Previous studies have emphasized the significance of exon-intron organization in the evolution of gene families [11]. The analysis revealed that members within the same population and clade shared similar exon, intron, and motif distributions, consistent with the structure of phylogenetic trees. While exons were universally present in all CCO genes, introns were absent in some proteins [70]. Notably, the NCED gene subfamily exhibited more conserved motifs compared to the CCD subfamily, a common feature in plant genomes. Additionally, cis-regulatory elements located within gene promoter regions play a critical role in regulating transcriptional activity and influencing gene expression patterns [70].

These findings suggest potential roles of CaCCO genes in regulating responses to various stresses, including drought [12]. Analyzing genomes across species offers insights into gene evolution and organization, facilitating the transfer of genomic data from well-studied taxa to less-explored ones [45]. In this study, we identified 90 pairs of paralogous genes in the genome, likely originating from gene duplication events. The duplication analysis revealed that Divergence time estimation revealed varying divergence times, with lower MYA values suggesting more recent divergence for pairs like CaNCED5_CaNCED20, while higher MYA values indicate ancient divergence for pairs such as CaCCD3_CaNCED13. Such duplications yield valuable insights into the expansion of gene families, a prevalent phenomenon in plants driven by tandem and segmental duplications [23].

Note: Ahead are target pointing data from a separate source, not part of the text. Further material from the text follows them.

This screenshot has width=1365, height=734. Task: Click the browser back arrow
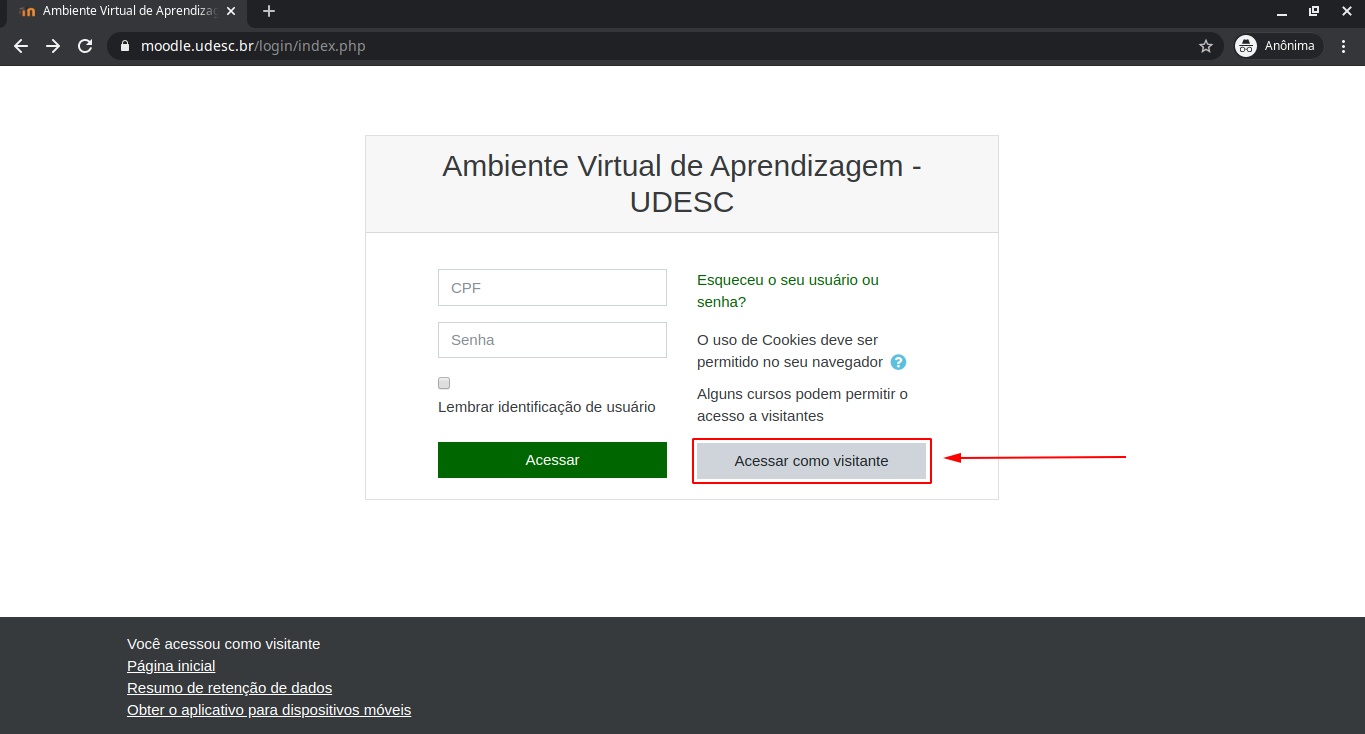pyautogui.click(x=21, y=46)
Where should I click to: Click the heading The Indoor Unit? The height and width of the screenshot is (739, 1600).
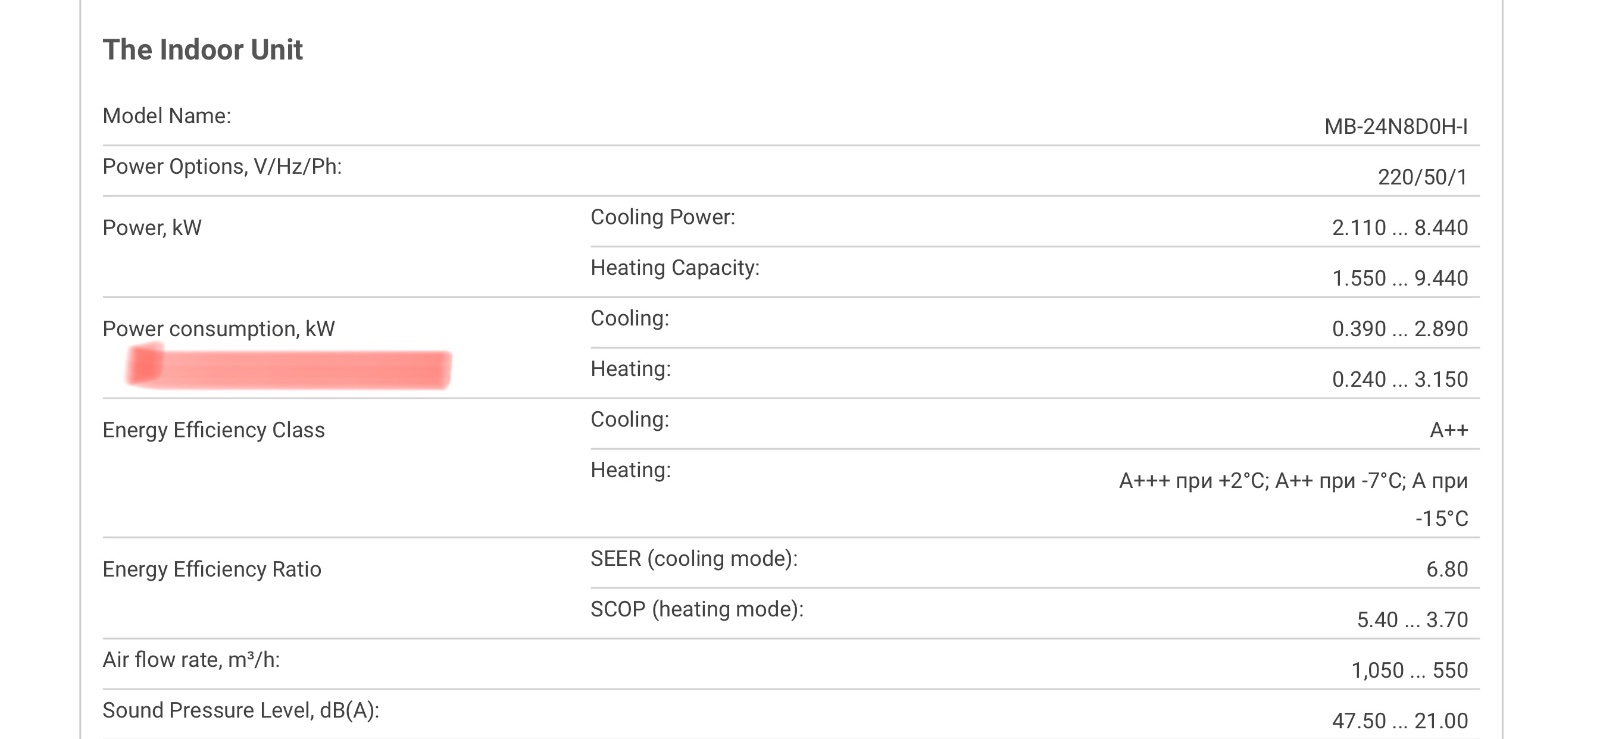point(202,50)
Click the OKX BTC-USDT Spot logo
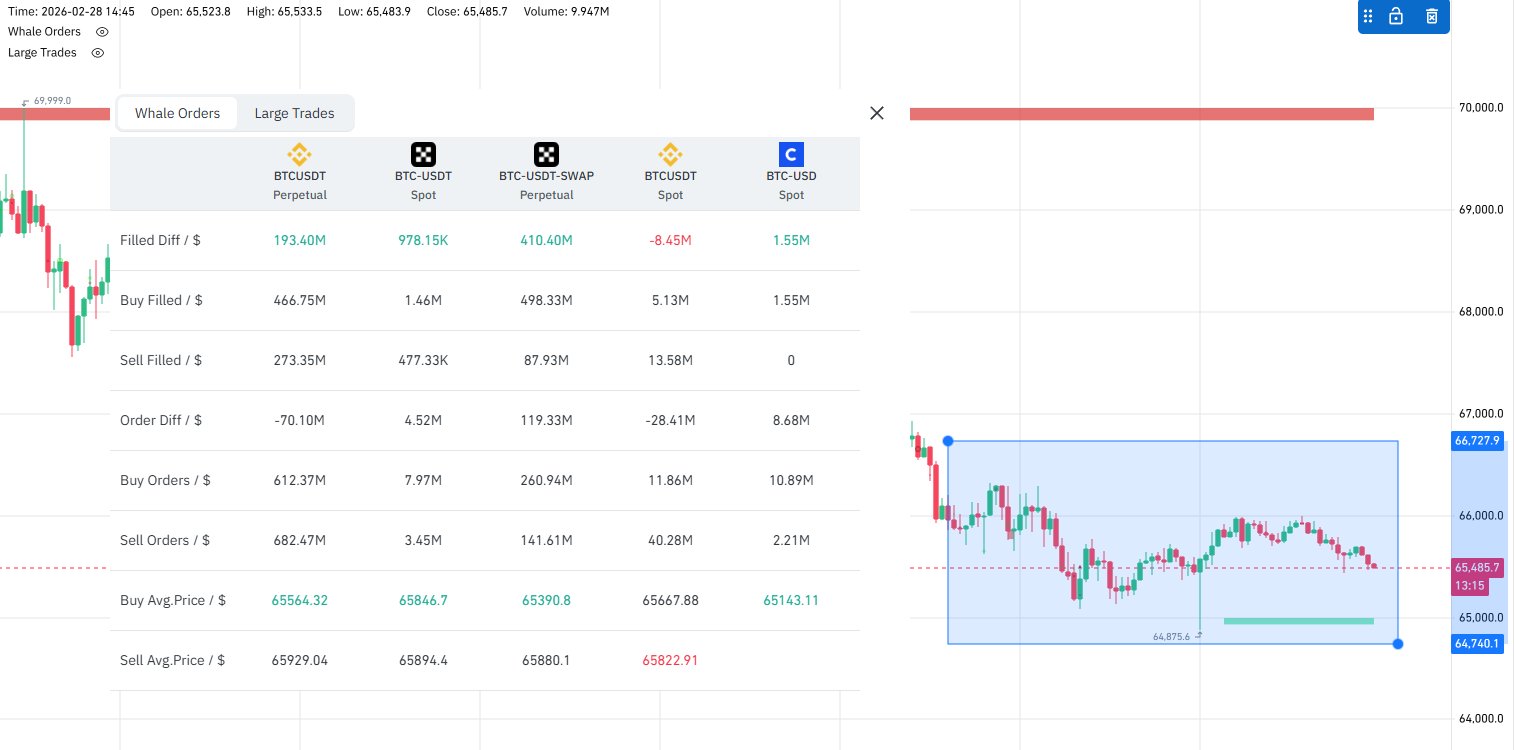The width and height of the screenshot is (1514, 750). pyautogui.click(x=424, y=155)
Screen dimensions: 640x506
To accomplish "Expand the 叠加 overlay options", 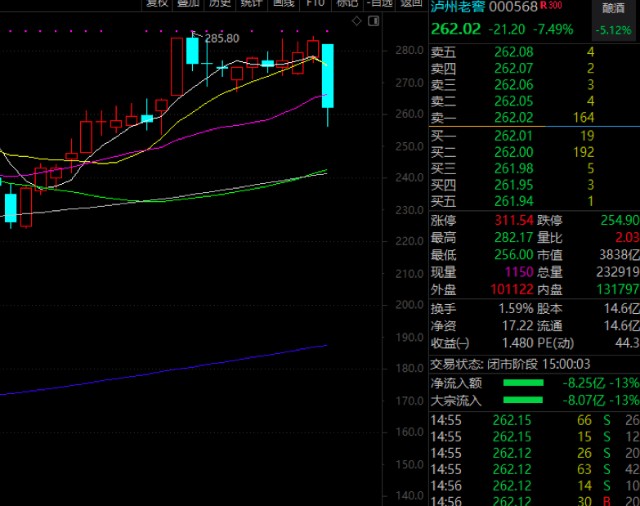I will 188,4.
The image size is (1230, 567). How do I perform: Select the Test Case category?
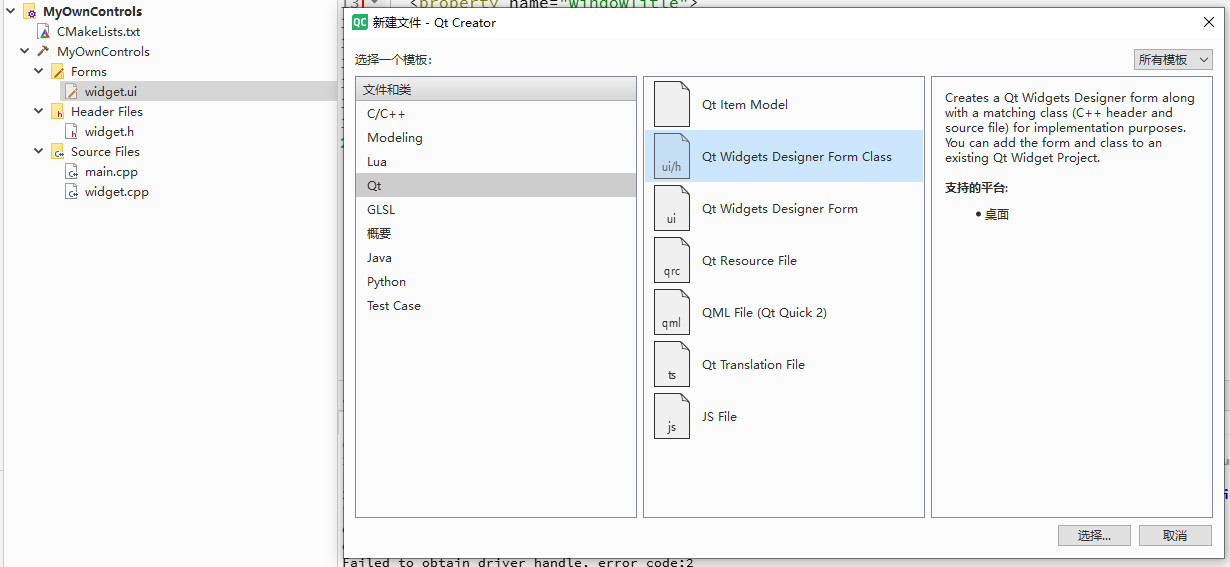[x=394, y=305]

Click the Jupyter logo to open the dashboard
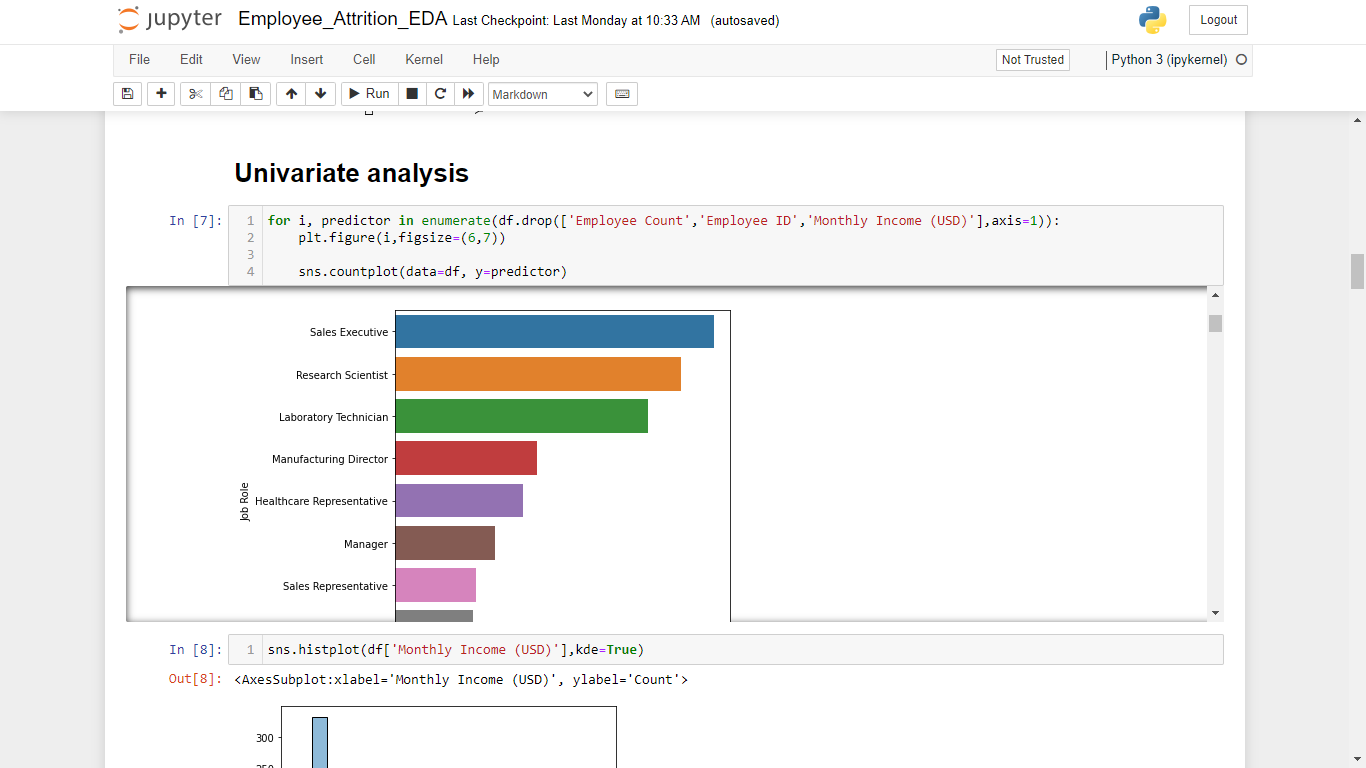168,19
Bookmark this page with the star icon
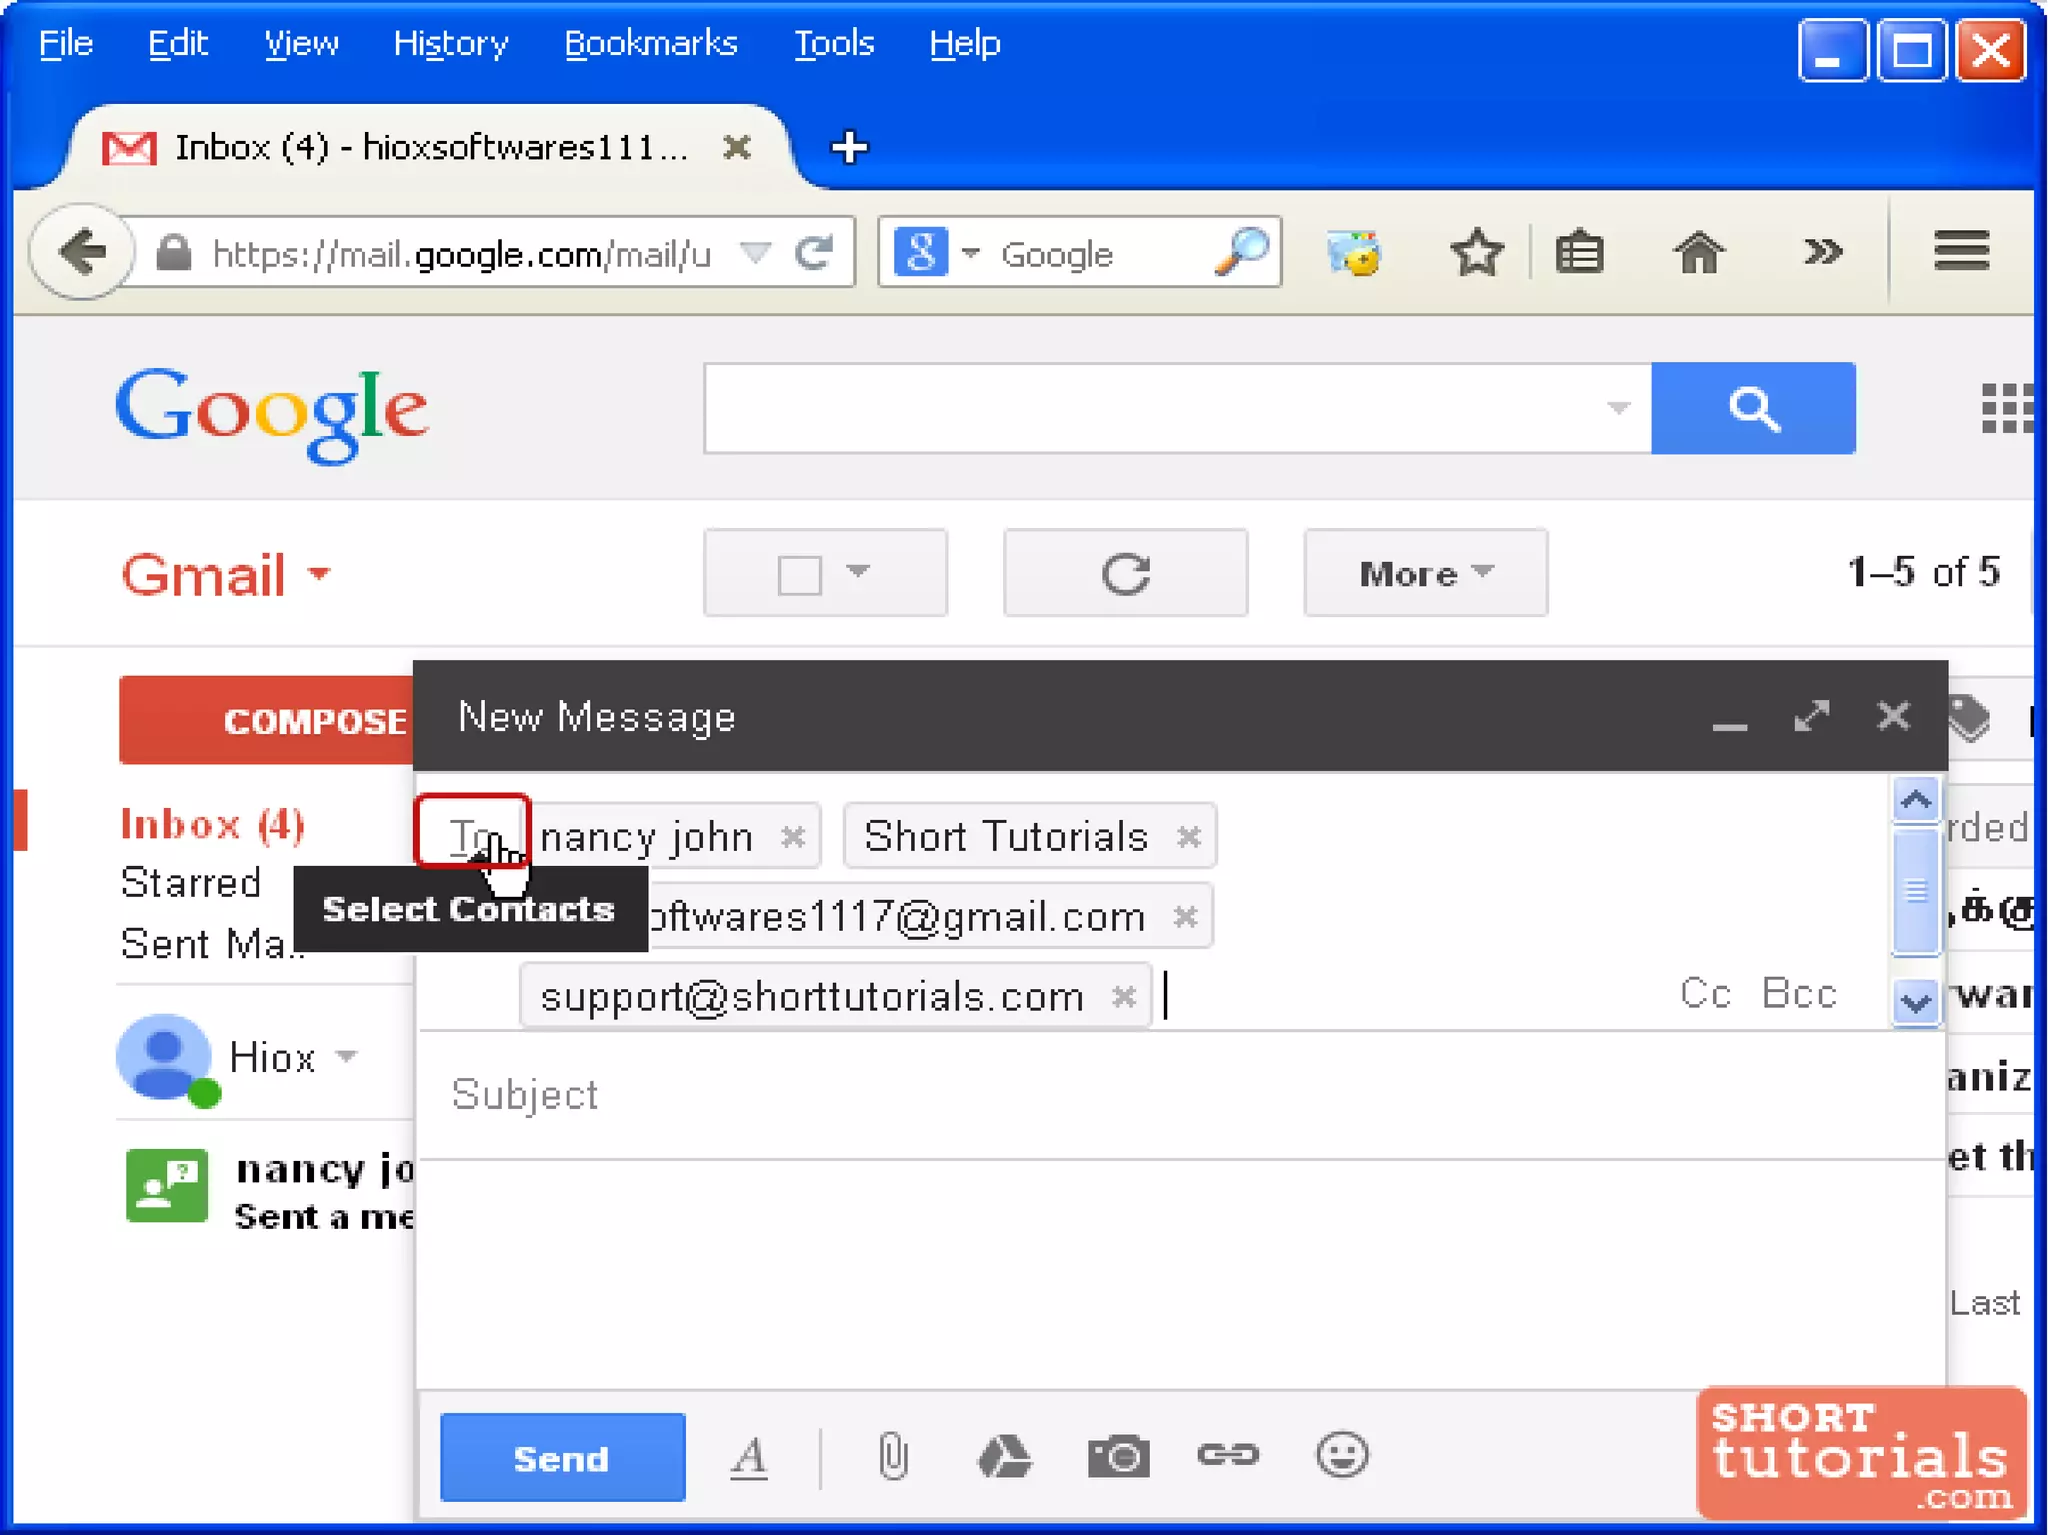The width and height of the screenshot is (2048, 1535). [1476, 252]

Drought stress could reduce photosynthetic rates and transpiration in plants, resulting in crop yield losses [71]. Stomata were crucial in plant photosynthetic activities and transpiration [72]. The quantitative analysis of CaNCED revealed that four out of the five genes, including CaNCED5, CaNCED6, CaNCED12, and CaNCED20, exhibited significant downregulation in response to drought stress. Conversely, CaNCED13 showed upregulation under drought stress, although this change was not statistically significant. These findings suggested that a majority of CaNCED genes in coffee plants were susceptible to drought stress, as they demonstrated downregulation. These results helped build the concept of the adaptive and evolutionary value of the CaCCO genes. Extensive screening of a genome and detailed characterization performed by the experiment will help prepare coffee varieties resistant to abiotic stresses.

Conclusion

In this research, twenty-one CCO genes were found in the coffee genome, exhibiting different intron numbers varying from one to thirteen. The existence of cis-regulatory elements that respond to light, developmental progression stages, hormone signaling, and abiotic stress within the promoter regions of the CaCCO gene explains their roles in coffee plants’ reaction to abiotic stress. RT-qPCR data analysis revealed that the CaNCED5, CaNCED6, CaNCED12, and CaNCED20 genes could be useful in developing drought-resistant coffee varieties for the sake of higher yield under drought conditions. However, further research, including gene cloning and functional analysis, is necessary to confirm the significance of these genes across various physiological and biological processes.